Thoughts in Motion
Issue: Volume: 28 Issue: 8 (August 2005)

Thoughts in Motion

At the very least, a character must not break whatever illusion has allowed the player to become immersed in the gaming experience. This might seem like a low bar to set, but when you consider how rare it is that a synthetic character meets even this low bar, it’s actually a good place to start.

Rendering, and by that I mean everything that has to do with the visual appearance of a character, including the model, textures, shaders, etc., is becoming less and less of an issue. It wouldn’t be too far fetched to claim that in the feature-film effects world, the rendering problem has been pretty much solved-assuming you’ve got the talent to run the software and the CPU horsepower to back it all up.

In the video-game world, the rendering problem is also close to being solved with the new round of game consoles-and will probably catch up with the feature-film world in another five to six years-along with the subsequent generation of hardware. So rendering isn’t really the problem. What hasn’t been solved is the issue of animation-how the model moves-and the subtle details of that movement.

In Electronic Arts’ recent game project, The Lord of the Rings: The Third Age, the artists show that simpler animations can be more dramatic and have a larger impact.

One way to animate your characters is with motion capture. At the current time, there is one big technical problem and one big artistic problem associated with this technology.

The technical problem is that you can’t get all the data at the same time. Full-body motion-capture systems don’t quite have the resolution to capture the subtleties required to make faces work. Most of the facial motion-capture systems can’t be attached to the actor during full-body capture without impeding the full-body performance. Some of the facial-capture systems don’t capture the eyes-and if the system can’t be attached to the full-body performance, how could the eyes look in the right place anyway? This problem will go away some day fairly soon, but for now it remains.
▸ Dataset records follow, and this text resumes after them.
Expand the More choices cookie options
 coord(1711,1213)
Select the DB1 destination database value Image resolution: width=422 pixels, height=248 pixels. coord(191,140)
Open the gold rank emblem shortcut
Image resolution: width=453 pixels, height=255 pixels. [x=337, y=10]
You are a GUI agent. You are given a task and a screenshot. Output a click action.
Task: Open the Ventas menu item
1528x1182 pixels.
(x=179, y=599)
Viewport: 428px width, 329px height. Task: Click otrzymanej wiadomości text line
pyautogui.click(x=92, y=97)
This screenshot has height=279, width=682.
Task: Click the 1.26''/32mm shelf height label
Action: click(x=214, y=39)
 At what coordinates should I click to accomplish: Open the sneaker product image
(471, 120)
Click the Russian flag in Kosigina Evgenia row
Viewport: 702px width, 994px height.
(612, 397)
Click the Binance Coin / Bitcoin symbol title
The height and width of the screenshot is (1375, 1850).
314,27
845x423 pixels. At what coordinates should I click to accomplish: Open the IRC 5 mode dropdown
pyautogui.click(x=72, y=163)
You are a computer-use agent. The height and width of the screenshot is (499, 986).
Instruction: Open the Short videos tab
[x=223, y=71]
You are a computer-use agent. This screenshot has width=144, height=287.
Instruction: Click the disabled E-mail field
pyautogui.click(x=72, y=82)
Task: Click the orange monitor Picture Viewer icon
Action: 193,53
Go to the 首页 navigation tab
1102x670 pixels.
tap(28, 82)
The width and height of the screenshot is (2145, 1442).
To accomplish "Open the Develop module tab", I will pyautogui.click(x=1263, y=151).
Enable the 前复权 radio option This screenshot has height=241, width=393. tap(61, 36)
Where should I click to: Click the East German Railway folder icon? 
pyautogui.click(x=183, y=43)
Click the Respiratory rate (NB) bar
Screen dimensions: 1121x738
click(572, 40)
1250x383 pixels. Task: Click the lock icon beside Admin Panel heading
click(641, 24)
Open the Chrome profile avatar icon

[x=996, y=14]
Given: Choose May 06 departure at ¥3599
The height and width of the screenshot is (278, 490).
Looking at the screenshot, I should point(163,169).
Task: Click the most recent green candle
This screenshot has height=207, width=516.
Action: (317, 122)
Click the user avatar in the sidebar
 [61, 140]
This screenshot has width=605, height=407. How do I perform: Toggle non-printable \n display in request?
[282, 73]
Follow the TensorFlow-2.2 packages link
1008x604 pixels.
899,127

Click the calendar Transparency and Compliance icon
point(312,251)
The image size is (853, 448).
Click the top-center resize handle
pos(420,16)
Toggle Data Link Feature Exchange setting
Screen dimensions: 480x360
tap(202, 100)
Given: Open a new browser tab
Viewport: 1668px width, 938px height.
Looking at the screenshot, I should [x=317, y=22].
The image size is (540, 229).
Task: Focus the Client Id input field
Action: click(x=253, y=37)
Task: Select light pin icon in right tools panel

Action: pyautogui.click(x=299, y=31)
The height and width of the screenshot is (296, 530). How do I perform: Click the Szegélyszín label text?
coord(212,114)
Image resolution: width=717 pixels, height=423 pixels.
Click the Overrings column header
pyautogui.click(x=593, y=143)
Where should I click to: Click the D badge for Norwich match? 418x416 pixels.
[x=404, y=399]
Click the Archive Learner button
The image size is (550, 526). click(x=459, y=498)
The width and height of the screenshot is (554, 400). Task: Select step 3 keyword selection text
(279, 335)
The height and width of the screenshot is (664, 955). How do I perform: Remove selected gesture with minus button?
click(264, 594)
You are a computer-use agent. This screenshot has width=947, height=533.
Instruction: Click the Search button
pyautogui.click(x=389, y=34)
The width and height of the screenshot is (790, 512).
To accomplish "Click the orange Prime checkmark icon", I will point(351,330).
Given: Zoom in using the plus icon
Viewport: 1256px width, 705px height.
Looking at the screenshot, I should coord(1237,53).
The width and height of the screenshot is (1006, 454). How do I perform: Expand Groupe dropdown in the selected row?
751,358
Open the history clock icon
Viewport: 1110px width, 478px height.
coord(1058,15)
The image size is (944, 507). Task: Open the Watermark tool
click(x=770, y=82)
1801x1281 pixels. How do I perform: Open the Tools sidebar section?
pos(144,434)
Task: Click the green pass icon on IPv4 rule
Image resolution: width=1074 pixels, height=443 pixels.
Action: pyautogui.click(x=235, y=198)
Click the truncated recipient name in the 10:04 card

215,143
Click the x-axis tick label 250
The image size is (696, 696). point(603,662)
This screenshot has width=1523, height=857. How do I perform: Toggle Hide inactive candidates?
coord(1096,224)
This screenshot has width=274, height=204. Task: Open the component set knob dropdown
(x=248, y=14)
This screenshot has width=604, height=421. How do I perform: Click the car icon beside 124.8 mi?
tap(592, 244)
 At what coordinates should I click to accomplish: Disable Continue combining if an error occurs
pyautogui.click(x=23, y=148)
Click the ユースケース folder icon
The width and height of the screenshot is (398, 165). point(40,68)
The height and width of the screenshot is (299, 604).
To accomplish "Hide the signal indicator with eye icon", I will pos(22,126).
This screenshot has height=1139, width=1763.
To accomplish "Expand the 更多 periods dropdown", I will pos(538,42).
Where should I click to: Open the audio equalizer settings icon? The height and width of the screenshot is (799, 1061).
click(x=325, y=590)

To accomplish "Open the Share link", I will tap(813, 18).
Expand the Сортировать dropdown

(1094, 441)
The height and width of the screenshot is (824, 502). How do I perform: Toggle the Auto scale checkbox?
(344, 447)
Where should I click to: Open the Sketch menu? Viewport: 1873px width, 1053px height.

The artistic problem involves the actors: If your human performers don’t do the right thing, your captured data won’t be any good. That’s why real athletes have to be used to capture animation for sports games. Conversely, if you want to capture dramatic storytelling, you need real actors, a real script, real blocking, a real director, and lots of rehearsals.

In our recent game project, The Lord of the Rings: The Third Age, the best motion-captured storytelling sequences occur in the simplest scenes. Probably the best one involves a few characters sitting around a campfire, talking. It works the best because the actors could focus on their craft and emotional state, and because the dialogue and blocking are good, and so forth-in other words, we did the art correctly. Then, because the movements and blocking are simple, we got all the data (full body, face, and eyes) to line up right-we successfully worked around the technical problems. I might add that all those things were able to happen because the cast and the crew rehearsed like crazy.

You could replace all the techniques I’ve just recommended with some really good animators and a great animation director. Whether that’s the right solution for your project, as opposed to the actor/director/motion-capture route, depends on whom you have working for you, and on the artistic style of your project.

While the techniques discussed earlier work well if you know in advance exactly which characters will interact in what ways, they obviously fall short if any significant variables are introduced-such as those occuring within the interactive environments of games.

Someday, in order to meet this challenge, we’ll be able to synthesize human motions down to the smallest muscle movement. But that day is not today. Right now, the most practical solution is to divide movements into four categories: facial expressions, lip sync, head and eye tracking, and full-body gestures.

Facial expressions and lip sync have probably been around the longest. There are lots of different libraries full of happy, sad, angry, and other facial expressions, and morphing between these works fairly well. Lip sync is also reasonably well understood in terms of different mouth shapes for phonemes or other, similar systems. Both types of animation are significant simplifications of reality, but they work pretty well if implemented carefully and by talented artists and engineers.

Head and eye tracking are making some big strides forward, as well. Algorithms have been developed here at Electronic Arts that take into account the emotional state of the character being animated, as well as the emotional relationship between that character and other entities in the scene (characters and objects). These algorithms move the head and eyes in a coordinated manner and have proved successful in giving the player the illusion that the character has an emotional state-that is, has believable thoughts.

We are also experimenting with something like facial expres-sions for full-body gestures. Using information from psychology, as well as executive and sales training literature, we’re assembling animation building blocks for using body language to communicate an AI character’s state of mind to the player.

In summary, we can create much more believable AI-driven characters in years to come, but we also need to concentrate on what can be done to make believable characters now. There is a lot of work yet to be done in order to make them “think” and have any sense of true intelligence, but even without that, there is much we can do now, with carefully planned and rehearsed motion capture, animation, etc., to make far more believable synthetic characters. The key is to concentrate on the details.

Steve Gray
is currently executive producer for The Lord of the Rings at Electronic Arts’ Redwood Shores Studio.